While the US government issued no immediate reaction to the new verdicts, when the initial verdicts, including the five death sentences, were handed down in December, a State Department official called them “an important step in holding those responsible for the terrible crime accountable.”

The muted or non-existent response of Washington and other Western capitals, as well as of the major media, to the travesty in Saudi Arabia stands in stark contrast to their frenzied reaction to the non-fatal poisoning last month of the right-wing Russian politician Alexei Navalny. While in the first case there is ample evidence that the Saudi regime and its chief, Prince Mohammed bin Salman, were directly responsible for the brazen murder and dismemberment of Khashoggi, who was at the time working as a columnist for the Washington Post, no sanctions whatsoever have been imposed on the monarchical regime. In the case of Navalny, who was not killed, Western politicians and media immediately declared, without presenting a shred of evidence, that President Vladimir Putin ordered the poisoning and are demanding sanctions against and confrontation with Russia.

The source of this discrepancy is clear. Saudi Arabia has served as a linchpin of reaction and US imperialist domination in the Arab world, under both Democratic and Republican administrations alike, for three-quarters of a century. It is now an ally of both the US and Israel in an anti-Iranian axis that is pushing the region toward a catastrophic new war. It is also the number one market for US arms exports, with Trump using his first trip abroad as president to fly to the kingdom and sign a weapons deal touted as worth $110 billion.

Washington turns a blind eye not only to the Saudi regime’s responsibility for the Khashoggi assassination, but to even more grotesque crimes, such as the mass beheading of the regime’s opponents, including children.
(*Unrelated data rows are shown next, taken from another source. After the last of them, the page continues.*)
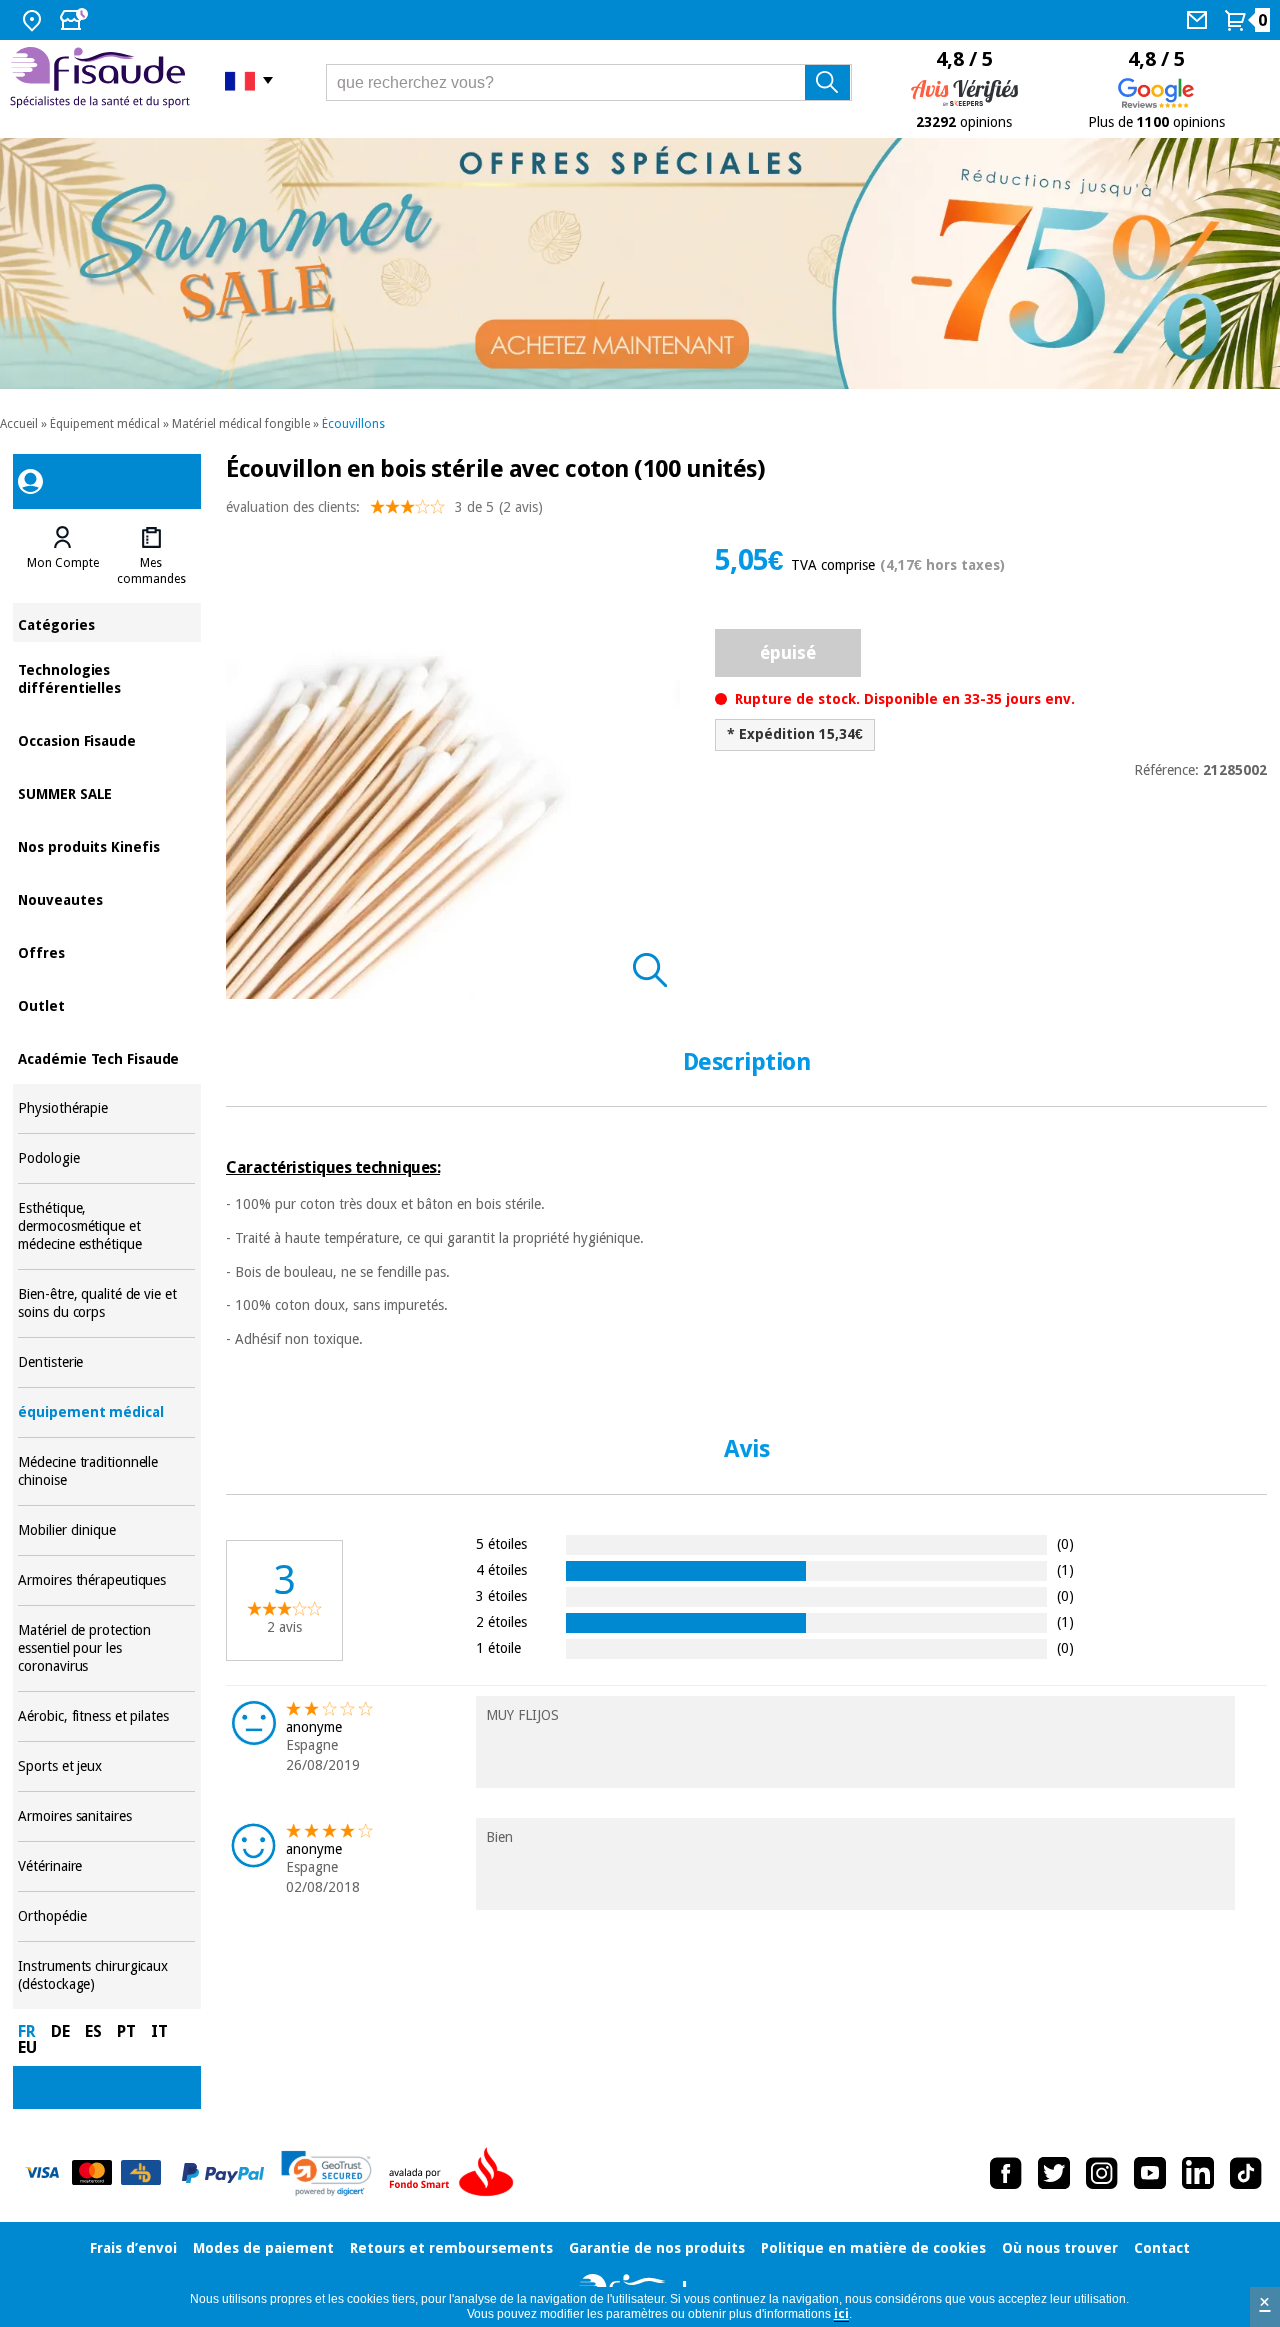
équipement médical (106, 1412)
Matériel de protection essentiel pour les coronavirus (106, 1648)
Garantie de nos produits (657, 2248)
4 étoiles (501, 1569)
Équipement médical (105, 424)
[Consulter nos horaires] (76, 20)
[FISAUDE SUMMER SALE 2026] (640, 263)
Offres (106, 951)
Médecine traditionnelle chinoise (106, 1471)
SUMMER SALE (106, 792)
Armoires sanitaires (106, 1816)
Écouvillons (353, 424)
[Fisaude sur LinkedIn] (1198, 2173)
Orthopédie (106, 1916)
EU (27, 2047)
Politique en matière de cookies (873, 2248)
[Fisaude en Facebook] (1006, 2173)
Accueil (19, 424)
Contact (1162, 2248)
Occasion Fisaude (106, 739)
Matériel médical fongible (241, 424)
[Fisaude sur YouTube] (1150, 2173)
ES (93, 2031)
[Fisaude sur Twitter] (1054, 2173)
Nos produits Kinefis (106, 845)
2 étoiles (501, 1621)
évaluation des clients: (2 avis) (384, 507)
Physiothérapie (106, 1108)
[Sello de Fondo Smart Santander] (456, 2173)
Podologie (106, 1158)
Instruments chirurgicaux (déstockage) (106, 1975)
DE (60, 2031)
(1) (1065, 1569)
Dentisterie (106, 1362)
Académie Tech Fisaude (106, 1057)
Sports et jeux (106, 1766)
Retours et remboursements (451, 2248)
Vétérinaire (106, 1866)
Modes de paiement (263, 2248)
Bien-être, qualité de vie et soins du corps (106, 1303)
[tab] (62, 556)
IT (159, 2031)
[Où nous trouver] (34, 20)
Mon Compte (63, 563)
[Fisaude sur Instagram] (1102, 2173)
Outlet (106, 1004)
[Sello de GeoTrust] (326, 2173)
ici (841, 2314)
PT (126, 2031)
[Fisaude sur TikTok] (1246, 2173)
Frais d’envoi (133, 2248)
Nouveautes (106, 898)
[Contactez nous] (1199, 20)
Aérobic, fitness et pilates (106, 1716)
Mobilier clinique (106, 1530)
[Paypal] (223, 2173)
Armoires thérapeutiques (106, 1580)
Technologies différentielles (106, 677)
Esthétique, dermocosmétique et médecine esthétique (106, 1226)
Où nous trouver (1060, 2248)
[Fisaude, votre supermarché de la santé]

Meanwhile, both the Obama and Trump administrations have provided indispensable support for Riyadh’s near-genocidal war against Yemen, which has directly claimed over 100,000 lives, while bringing fully half of the country’s 28 million people to the brink of starvation.

Nonetheless, the assassination of Khashoggi, who only fled Saudi Arabia after Prince Mohammed bin Salman began a purge in 2017 of prominent businessmen and even members of the royal family, had an undeniable political significance. The World Socialist Web Site stated in the immediate aftermath of his killing and dismemberment that it was: “emblematic of a sinister shift in world politics, in which such heinous crimes are becoming more and more common and accepted. It recalls the conditions that existed in the darkest days of the 1930s, when fascist and Stalinist death squads hunted down and murdered socialists and other opponents of Hitler and Stalin throughout Europe.”

The acceptance of this crime has only deepened with the passage of two years. Riyadh has been chosen to host the G20 summit in November, when every major capitalist leader in the world will clasp the bloody hand and accept the hospitality of the royal assassin Crown Prince Mohammed bin Salman. All of them are prepared to carry out such crimes, and worse, against the working class and socialist opponents of the capitalist system.